----- MATERIAL SUPPLIED -----

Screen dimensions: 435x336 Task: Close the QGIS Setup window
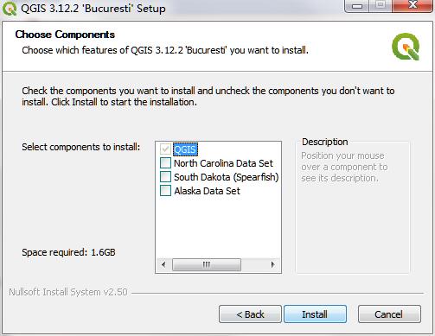pyautogui.click(x=413, y=5)
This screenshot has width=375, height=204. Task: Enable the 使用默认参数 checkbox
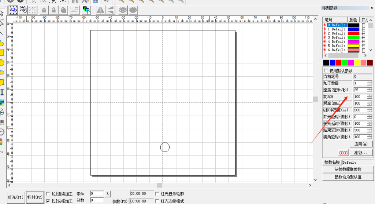326,70
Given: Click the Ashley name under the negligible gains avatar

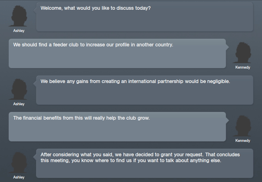Looking at the screenshot, I should point(19,104).
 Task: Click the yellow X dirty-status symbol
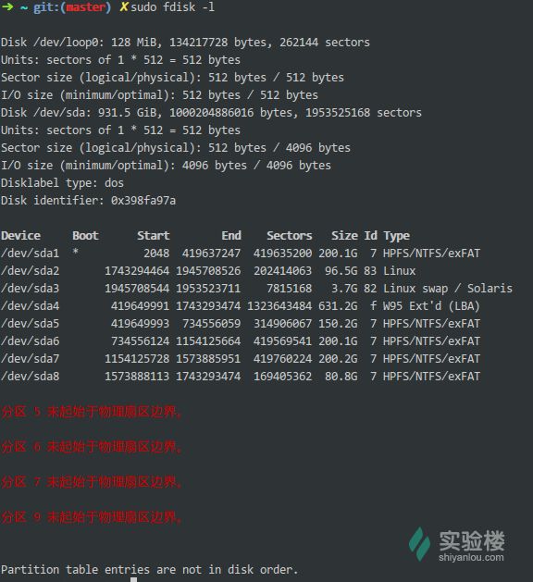tap(124, 6)
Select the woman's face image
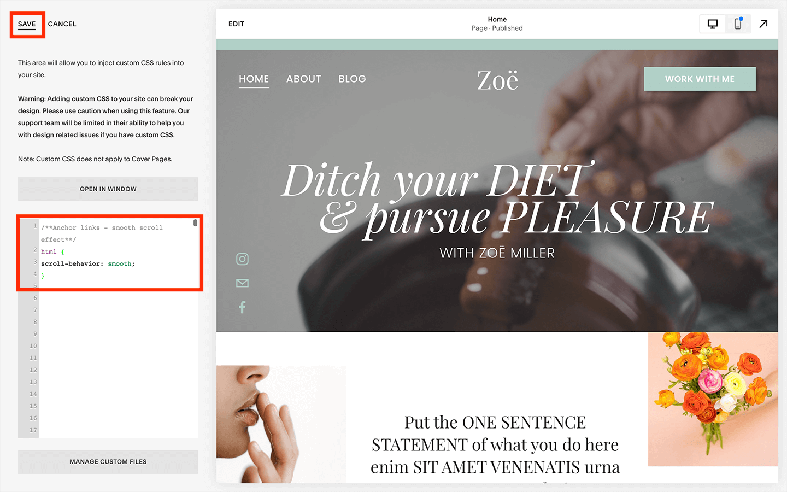This screenshot has height=492, width=787. [x=281, y=424]
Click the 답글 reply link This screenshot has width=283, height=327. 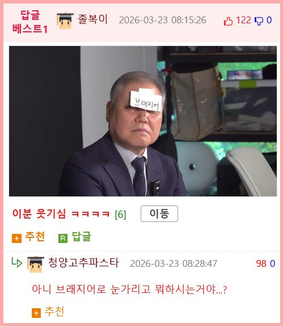click(82, 237)
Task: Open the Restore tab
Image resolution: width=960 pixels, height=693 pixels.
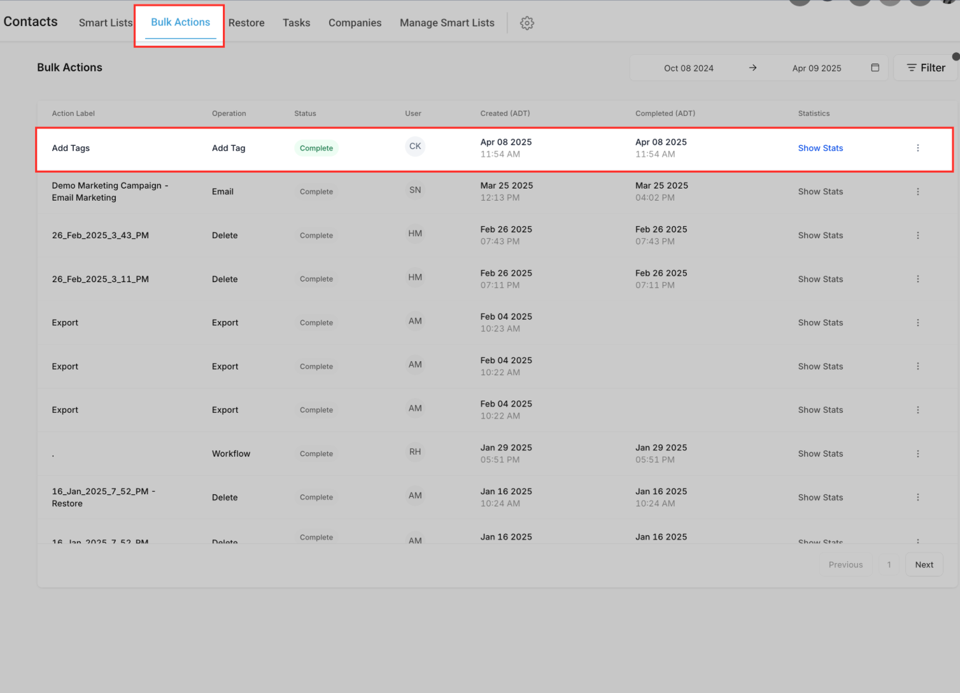Action: (x=246, y=23)
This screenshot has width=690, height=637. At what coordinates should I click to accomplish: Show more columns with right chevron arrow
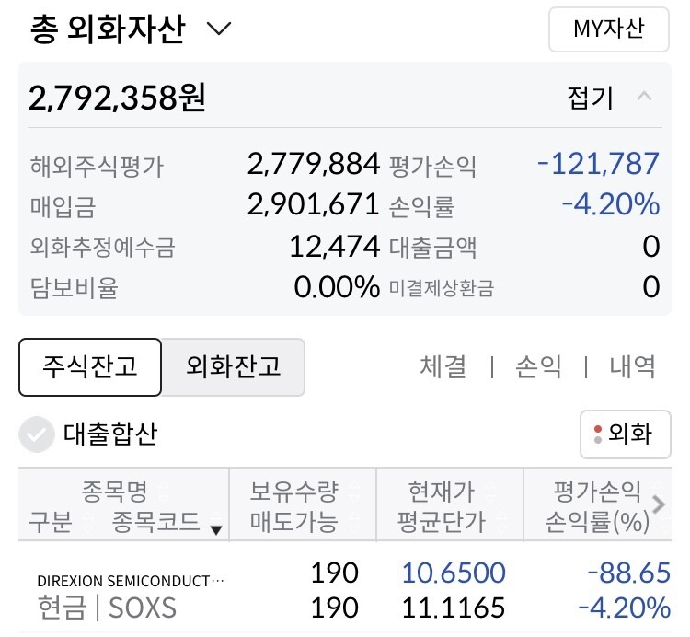pos(659,504)
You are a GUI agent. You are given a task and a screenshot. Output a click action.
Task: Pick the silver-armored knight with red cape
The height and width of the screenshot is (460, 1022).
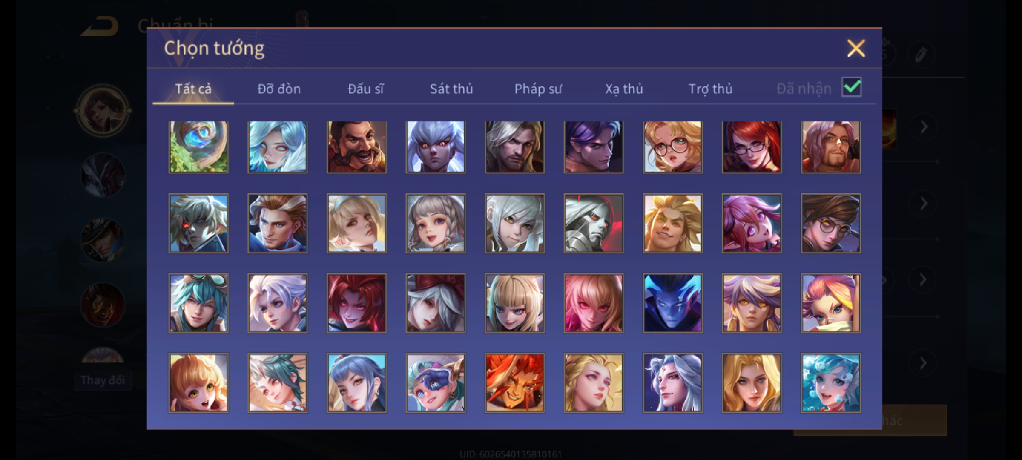(594, 224)
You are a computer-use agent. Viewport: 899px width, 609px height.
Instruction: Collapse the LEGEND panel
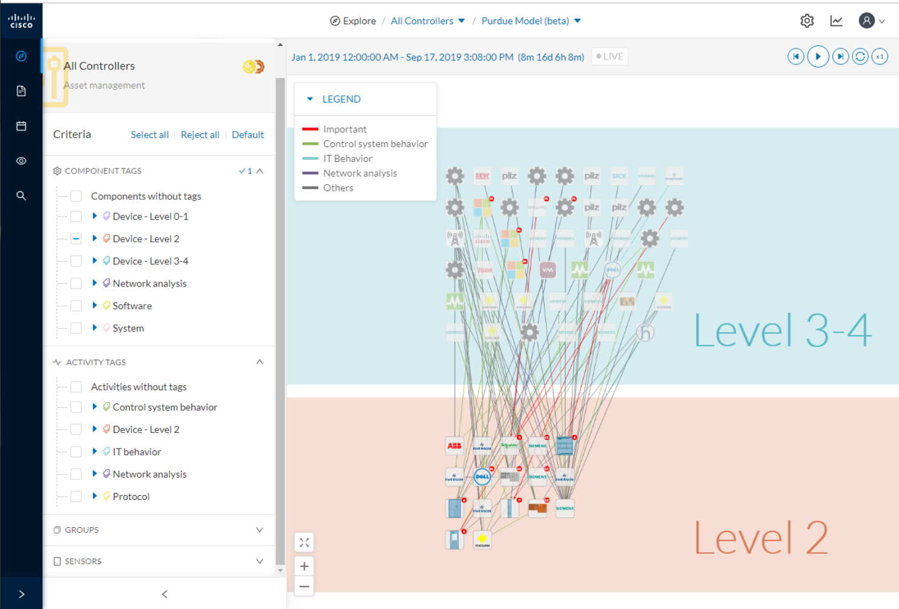pos(310,98)
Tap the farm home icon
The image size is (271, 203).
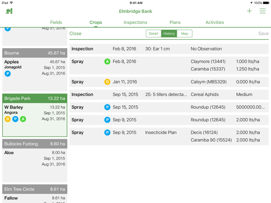(9, 11)
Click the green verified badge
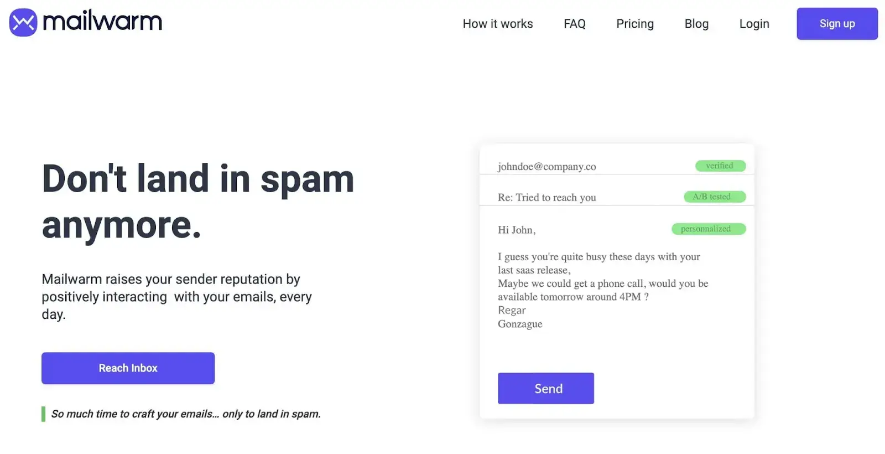Viewport: 885px width, 454px height. pyautogui.click(x=720, y=166)
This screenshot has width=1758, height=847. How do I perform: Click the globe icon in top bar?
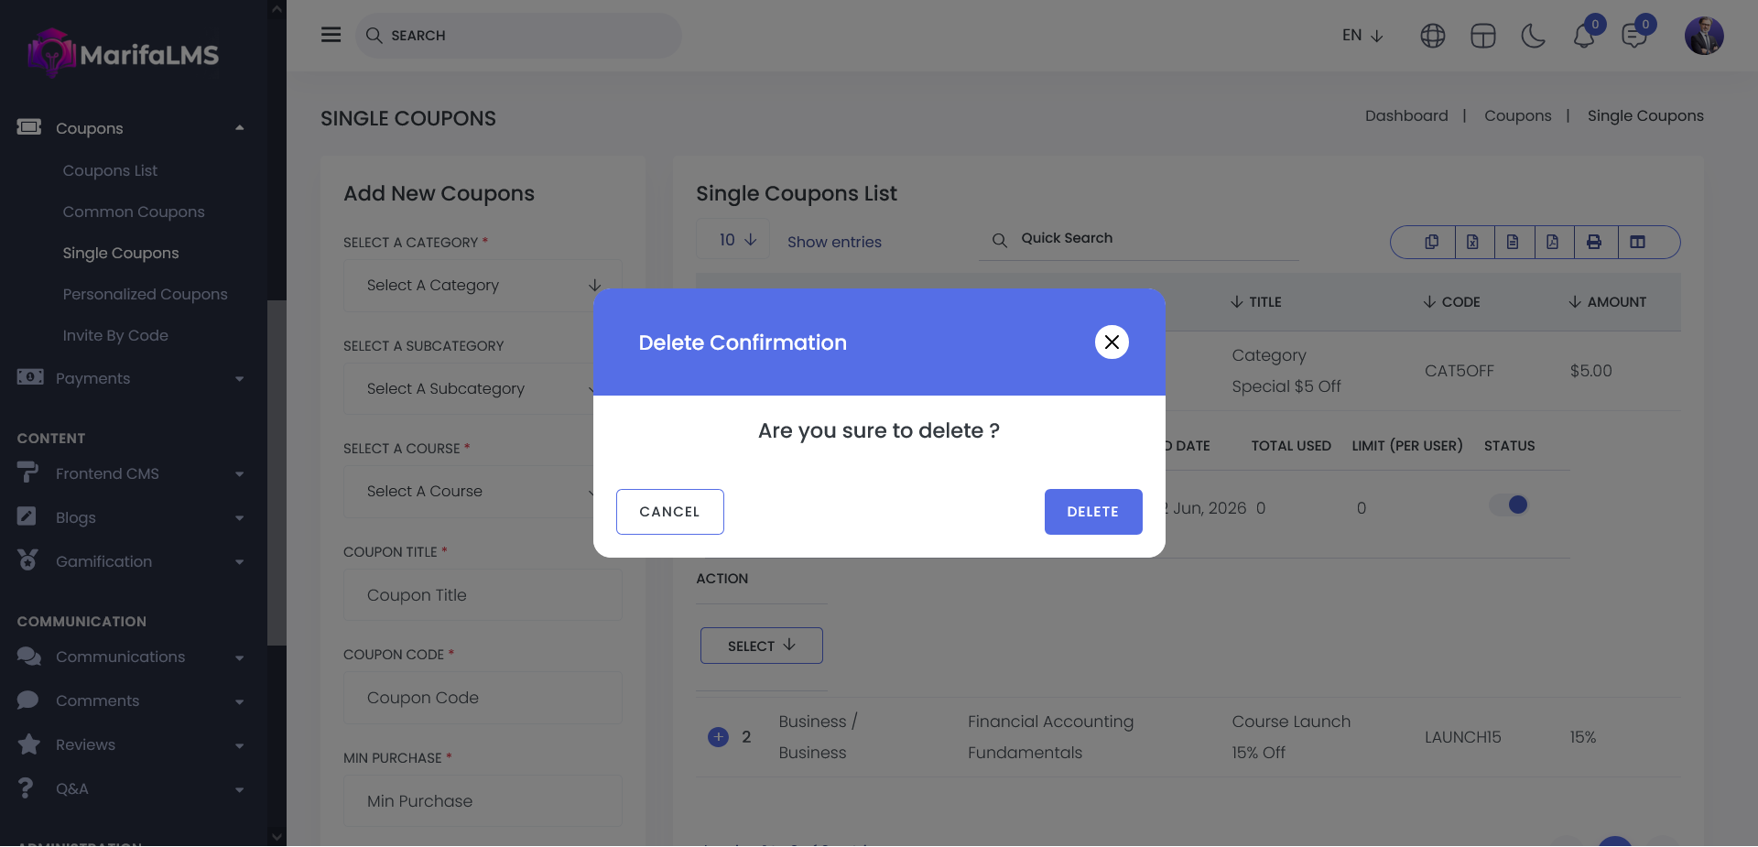1432,36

-----

ASSIGNMENT: From the line with "Tap the farm home icon" through the last line of the entries above, transcribe everything exactly, both ends included, but not the pictures.

WRITTEN RESPONSE:
Tap the farm home icon
The image size is (271, 203).
(9, 11)
Click the green verified badge
Viewport: 885px width, 454px height. pyautogui.click(x=720, y=166)
This screenshot has width=1758, height=847. How do I perform: Click the globe icon in top bar?
1432,36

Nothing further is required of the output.